TASK STATEMENT = In the data below, which lines contain "give"? List them by copying each one.

PROVIDED RECORDS =
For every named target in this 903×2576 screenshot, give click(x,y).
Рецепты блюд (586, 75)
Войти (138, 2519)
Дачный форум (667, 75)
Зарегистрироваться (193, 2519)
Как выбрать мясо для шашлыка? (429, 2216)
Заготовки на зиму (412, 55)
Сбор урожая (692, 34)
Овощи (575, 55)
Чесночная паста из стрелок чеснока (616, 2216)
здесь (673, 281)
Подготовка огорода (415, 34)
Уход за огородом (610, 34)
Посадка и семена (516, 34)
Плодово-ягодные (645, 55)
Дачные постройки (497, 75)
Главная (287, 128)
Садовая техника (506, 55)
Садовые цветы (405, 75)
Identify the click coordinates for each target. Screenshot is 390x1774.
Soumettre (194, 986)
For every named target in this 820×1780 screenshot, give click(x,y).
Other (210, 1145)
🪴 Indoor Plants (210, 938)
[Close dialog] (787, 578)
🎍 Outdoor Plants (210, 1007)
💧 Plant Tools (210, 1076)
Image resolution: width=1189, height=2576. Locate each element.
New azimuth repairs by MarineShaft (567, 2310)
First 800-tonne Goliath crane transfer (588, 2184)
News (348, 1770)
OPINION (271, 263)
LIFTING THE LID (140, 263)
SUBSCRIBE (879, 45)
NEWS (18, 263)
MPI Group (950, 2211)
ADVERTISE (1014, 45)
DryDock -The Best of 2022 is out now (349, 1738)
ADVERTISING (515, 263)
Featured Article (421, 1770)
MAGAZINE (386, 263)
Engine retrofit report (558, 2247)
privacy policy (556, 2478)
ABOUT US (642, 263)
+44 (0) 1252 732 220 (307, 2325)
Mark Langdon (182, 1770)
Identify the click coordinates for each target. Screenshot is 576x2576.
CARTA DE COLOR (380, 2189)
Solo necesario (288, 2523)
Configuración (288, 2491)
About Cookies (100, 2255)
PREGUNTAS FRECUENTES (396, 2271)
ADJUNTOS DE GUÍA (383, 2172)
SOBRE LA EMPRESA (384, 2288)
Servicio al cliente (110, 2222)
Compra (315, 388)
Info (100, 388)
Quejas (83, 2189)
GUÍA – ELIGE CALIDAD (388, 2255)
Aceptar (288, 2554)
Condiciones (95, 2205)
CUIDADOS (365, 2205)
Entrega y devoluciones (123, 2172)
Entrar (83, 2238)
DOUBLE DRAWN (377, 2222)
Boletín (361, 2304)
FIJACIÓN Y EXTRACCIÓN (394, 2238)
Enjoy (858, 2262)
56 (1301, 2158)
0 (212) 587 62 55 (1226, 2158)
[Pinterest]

RESPONSE AREA =
For every named target in this 903×2576 screenshot, give click(x,y).
For every named target in this 820×1780 screenshot, give click(x,y).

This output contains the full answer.